Unless he keeps in Jackson character on late-night phone calls, Firestone, the father of three daughters, indeed seems to share a humble, man-child persona with the icon he impersonates. But it was the dynamic, show-stopping Jackson energy, as well as his catalogue of songs and videos that first attracted the young Firestone to his eventual career.
“I was just telling a young kid about this that I feel like today, artists are kind of pushed down peoples’ throats – they’re everywhere on YouTube and social media. As opposed to when I was growing up, and we were constantly waiting for Michael Jackson or Madonna or Prince to come out with something new, I feel like everything now is forgettable and disposable,” said Firestone.
Firestone began teaching himself to dance and sing like Jackson at the height of Jacksonmania in the mid-80s when “everyone my age tried to dance like him.”

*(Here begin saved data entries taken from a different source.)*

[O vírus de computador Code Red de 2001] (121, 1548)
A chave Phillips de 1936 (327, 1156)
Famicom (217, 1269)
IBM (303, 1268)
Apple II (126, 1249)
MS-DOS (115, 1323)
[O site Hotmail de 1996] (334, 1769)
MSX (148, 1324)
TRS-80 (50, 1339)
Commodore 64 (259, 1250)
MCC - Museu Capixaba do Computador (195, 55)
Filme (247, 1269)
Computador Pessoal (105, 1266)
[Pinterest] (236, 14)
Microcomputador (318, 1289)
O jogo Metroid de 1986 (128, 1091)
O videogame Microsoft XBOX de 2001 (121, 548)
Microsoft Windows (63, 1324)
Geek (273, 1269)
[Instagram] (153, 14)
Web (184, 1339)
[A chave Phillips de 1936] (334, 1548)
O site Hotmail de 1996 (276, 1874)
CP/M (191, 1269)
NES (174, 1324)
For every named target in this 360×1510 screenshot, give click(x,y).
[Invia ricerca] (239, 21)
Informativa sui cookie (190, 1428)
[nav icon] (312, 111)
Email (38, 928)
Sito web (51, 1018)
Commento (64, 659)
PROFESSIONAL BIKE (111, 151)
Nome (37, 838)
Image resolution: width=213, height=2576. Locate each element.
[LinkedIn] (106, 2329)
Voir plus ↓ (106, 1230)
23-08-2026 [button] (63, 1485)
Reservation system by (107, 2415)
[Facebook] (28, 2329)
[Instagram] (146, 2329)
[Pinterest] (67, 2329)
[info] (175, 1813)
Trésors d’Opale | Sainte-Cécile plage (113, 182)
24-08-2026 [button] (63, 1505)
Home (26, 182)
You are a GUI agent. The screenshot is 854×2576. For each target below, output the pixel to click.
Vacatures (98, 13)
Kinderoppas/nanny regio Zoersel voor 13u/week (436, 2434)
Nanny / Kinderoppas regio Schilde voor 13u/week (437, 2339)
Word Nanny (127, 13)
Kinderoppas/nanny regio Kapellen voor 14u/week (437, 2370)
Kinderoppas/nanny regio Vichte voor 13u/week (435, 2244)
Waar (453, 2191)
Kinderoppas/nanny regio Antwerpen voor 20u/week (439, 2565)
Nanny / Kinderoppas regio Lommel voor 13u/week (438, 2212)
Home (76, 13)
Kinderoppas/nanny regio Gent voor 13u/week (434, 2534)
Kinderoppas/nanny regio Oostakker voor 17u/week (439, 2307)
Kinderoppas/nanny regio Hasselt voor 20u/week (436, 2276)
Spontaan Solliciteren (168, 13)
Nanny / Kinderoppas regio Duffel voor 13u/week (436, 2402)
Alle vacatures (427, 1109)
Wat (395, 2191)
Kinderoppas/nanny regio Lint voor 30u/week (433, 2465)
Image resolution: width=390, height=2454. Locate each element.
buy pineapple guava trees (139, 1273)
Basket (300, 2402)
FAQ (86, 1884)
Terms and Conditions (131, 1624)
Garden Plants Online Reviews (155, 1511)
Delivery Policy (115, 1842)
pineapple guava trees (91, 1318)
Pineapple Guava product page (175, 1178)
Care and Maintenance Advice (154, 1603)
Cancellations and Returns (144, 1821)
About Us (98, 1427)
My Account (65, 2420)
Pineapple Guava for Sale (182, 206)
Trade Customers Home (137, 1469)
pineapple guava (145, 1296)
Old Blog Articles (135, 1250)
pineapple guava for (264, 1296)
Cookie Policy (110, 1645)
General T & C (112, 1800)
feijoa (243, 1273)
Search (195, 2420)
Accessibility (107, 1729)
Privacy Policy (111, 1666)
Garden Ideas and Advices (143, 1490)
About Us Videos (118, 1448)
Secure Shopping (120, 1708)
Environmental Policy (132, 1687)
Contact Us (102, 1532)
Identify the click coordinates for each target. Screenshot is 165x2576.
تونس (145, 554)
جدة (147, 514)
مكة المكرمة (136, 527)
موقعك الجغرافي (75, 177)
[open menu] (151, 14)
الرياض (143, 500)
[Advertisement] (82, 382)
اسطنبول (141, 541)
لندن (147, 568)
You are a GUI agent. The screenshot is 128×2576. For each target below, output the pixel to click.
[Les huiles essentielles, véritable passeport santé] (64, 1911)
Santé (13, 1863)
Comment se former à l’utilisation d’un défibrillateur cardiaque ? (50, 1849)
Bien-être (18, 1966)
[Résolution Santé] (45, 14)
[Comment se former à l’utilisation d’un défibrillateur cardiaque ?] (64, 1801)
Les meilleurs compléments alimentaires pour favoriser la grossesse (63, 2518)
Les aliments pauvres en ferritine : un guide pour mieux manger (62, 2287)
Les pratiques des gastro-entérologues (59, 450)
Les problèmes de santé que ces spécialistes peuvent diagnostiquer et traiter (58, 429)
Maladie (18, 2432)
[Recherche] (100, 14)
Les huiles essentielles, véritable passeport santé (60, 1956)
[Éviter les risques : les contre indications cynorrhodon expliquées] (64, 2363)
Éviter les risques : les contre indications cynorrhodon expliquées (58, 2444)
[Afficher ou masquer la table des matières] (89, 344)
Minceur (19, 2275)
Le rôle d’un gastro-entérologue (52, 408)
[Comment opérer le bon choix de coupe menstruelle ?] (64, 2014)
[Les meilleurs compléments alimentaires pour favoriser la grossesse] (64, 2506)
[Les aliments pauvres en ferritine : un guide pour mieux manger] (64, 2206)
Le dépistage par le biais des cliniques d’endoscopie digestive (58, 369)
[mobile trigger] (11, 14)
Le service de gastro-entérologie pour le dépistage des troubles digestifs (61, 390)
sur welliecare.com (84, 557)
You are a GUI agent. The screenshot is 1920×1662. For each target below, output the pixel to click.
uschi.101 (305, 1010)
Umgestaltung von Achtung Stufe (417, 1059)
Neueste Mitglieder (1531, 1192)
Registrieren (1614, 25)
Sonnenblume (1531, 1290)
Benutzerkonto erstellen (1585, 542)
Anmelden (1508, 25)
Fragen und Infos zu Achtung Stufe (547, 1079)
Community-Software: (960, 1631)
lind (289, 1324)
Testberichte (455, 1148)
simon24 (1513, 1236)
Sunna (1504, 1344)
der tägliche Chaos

He did it better than everyone else though, and when he looked around and saw the quality of professional Jackson impersonators, he knew that he had a fallback to his aspiring career in music.
“I realized after puberty that my voice wasn’t going to get super deep, and see those other impersonators inspired me in an ‘if they can do it, I can do it’ way. So through high school, I had this as my Plan B – my Plan A of course to write and perform my own music. But the Plan B was not a bad plan; it’s been really wonderful.”
Firestone, an accomplished guitarist, also toyed with the idea of delving into the tribute realm of another royal performer – Prince – but the march didn’t work as seamlessly as for Jackson.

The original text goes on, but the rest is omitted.